Please retype the records exactly, from the line that contains "Image resolution: width=1456 pixels, height=819 pixels. Find" through the final line of the records, including both of those lines.
Start Material provided
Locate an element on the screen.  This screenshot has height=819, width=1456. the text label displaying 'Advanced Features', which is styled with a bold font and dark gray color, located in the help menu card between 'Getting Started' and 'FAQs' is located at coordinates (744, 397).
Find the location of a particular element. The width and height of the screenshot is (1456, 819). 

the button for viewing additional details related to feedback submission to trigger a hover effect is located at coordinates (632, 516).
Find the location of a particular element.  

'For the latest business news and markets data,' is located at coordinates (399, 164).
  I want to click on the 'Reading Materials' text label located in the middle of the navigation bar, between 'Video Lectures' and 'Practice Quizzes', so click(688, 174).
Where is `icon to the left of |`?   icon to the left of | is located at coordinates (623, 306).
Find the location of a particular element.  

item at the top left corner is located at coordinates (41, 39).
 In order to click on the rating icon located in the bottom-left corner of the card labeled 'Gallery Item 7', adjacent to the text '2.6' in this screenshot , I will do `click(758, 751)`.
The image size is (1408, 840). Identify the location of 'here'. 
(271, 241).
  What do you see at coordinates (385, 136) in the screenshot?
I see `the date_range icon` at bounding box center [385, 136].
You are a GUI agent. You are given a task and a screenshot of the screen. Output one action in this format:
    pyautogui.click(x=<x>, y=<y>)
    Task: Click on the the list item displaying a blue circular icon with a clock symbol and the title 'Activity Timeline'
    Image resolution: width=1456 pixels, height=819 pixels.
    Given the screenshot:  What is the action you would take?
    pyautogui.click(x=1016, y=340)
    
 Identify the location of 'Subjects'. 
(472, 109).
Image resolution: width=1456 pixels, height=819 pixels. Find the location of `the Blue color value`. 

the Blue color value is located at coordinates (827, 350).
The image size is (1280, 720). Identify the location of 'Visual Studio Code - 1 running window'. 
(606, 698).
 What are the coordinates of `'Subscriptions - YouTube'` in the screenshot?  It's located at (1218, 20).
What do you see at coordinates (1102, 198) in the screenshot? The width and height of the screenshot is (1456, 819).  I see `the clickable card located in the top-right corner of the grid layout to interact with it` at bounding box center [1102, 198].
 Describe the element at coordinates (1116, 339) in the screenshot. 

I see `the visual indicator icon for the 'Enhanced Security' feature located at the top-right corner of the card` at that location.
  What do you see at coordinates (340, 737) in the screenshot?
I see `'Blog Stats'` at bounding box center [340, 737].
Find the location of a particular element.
End Material provided
### Written response
Image resolution: width=1456 pixels, height=819 pixels. Find the location of `the Blue color value`. 

the Blue color value is located at coordinates (827, 350).
The image size is (1280, 720). Identify the location of 'Visual Studio Code - 1 running window'. 
(606, 698).
 What are the coordinates of `'Subscriptions - YouTube'` in the screenshot?  It's located at (1218, 20).
What do you see at coordinates (1102, 198) in the screenshot? The width and height of the screenshot is (1456, 819).  I see `the clickable card located in the top-right corner of the grid layout to interact with it` at bounding box center [1102, 198].
 Describe the element at coordinates (1116, 339) in the screenshot. 

I see `the visual indicator icon for the 'Enhanced Security' feature located at the top-right corner of the card` at that location.
  What do you see at coordinates (340, 737) in the screenshot?
I see `'Blog Stats'` at bounding box center [340, 737].
Find the location of a particular element.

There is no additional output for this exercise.